Your instructions:
Repeat exactly the lines from the first line of the records through the line containing "You are a computer-use agent. The", and nothing more.
:: Dataset extract
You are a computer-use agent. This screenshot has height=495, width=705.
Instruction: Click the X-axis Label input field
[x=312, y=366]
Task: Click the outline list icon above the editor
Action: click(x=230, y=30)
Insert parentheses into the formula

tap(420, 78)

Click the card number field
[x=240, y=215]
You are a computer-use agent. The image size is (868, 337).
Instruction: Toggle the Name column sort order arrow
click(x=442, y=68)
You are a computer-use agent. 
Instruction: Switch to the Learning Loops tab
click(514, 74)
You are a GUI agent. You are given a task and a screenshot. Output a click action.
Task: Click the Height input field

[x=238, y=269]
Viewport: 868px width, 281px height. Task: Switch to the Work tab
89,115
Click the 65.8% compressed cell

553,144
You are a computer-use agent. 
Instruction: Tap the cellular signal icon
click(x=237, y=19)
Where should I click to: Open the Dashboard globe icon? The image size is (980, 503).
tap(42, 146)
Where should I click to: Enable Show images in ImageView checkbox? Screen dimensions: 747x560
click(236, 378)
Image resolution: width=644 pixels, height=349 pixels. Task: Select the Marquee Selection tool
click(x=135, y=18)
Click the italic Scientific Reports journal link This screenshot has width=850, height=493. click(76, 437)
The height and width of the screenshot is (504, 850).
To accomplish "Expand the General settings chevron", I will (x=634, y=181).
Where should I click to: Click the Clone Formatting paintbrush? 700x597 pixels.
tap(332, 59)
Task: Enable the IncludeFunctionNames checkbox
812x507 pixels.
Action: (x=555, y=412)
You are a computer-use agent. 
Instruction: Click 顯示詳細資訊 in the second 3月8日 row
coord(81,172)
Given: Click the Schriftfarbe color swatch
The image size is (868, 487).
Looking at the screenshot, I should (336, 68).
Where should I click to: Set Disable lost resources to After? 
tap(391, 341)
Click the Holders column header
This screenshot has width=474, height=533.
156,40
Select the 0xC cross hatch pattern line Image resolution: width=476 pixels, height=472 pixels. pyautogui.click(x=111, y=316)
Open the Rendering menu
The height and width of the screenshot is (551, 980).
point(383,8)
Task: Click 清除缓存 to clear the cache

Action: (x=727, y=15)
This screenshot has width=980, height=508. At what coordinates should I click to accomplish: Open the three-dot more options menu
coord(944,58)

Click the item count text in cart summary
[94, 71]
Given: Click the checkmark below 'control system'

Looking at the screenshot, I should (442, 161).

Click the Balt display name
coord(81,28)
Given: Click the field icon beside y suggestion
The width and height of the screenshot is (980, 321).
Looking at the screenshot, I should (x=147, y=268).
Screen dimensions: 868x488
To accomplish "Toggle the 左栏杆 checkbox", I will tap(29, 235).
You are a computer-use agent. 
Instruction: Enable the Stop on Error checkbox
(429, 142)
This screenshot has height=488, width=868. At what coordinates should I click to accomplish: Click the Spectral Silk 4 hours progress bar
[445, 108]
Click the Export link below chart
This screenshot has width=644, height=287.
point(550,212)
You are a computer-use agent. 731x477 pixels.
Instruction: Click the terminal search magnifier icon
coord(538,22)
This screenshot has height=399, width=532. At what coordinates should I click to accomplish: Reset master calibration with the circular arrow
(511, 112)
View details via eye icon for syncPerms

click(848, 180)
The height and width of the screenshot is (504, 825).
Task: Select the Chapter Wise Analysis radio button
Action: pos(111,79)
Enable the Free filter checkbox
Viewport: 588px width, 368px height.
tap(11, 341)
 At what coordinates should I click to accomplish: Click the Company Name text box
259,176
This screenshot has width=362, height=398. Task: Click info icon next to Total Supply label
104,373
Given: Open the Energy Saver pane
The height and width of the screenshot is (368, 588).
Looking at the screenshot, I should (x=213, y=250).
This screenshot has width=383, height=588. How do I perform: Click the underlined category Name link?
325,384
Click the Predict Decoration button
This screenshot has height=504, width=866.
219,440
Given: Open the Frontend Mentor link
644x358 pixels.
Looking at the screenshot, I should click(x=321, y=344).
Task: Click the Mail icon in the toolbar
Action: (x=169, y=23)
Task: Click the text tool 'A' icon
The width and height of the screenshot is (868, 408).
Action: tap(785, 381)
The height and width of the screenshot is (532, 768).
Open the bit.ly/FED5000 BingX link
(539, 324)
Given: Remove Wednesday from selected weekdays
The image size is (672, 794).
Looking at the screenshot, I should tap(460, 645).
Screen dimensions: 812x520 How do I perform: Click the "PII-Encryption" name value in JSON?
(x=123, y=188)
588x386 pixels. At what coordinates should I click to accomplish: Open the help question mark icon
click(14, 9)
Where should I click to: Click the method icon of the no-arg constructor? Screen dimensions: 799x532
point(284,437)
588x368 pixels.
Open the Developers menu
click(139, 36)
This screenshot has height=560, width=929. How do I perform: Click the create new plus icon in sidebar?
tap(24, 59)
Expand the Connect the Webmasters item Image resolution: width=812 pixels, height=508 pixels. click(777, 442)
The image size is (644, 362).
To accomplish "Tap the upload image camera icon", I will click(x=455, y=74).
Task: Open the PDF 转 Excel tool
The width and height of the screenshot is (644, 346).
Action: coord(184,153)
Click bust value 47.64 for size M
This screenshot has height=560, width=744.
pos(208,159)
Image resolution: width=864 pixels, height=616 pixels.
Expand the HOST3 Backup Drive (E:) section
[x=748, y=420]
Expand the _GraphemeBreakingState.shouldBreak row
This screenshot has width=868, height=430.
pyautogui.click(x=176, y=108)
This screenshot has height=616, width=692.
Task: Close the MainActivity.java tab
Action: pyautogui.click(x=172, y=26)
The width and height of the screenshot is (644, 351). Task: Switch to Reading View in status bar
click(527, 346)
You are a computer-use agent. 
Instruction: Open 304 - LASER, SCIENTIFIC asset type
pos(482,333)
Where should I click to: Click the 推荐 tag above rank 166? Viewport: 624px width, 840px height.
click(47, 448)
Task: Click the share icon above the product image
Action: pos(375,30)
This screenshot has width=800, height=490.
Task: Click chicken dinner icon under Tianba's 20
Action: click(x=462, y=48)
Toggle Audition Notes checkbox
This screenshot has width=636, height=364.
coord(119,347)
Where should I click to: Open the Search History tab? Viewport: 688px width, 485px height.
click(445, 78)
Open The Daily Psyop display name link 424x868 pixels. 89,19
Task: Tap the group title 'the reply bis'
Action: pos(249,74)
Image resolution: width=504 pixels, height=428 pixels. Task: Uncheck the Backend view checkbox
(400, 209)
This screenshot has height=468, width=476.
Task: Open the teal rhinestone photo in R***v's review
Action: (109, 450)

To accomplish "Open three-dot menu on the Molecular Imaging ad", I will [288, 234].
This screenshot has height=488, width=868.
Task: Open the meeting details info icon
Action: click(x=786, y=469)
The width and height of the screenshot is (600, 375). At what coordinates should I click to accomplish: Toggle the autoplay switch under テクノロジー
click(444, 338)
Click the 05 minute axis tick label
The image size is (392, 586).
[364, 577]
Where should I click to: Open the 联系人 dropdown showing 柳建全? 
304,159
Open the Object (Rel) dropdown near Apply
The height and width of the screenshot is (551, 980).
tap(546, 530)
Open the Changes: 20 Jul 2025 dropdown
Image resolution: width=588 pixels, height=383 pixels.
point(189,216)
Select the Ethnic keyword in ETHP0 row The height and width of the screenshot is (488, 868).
::::
Your response:
You are a computer-use agent. This screenshot has height=495, width=705.
Instruction: Click the X-axis Label input field
[x=312, y=366]
Task: Click the outline list icon above the editor
Action: click(x=230, y=30)
Insert parentheses into the formula

tap(420, 78)

Click the card number field
[x=240, y=215]
You are a computer-use agent. The image size is (868, 337).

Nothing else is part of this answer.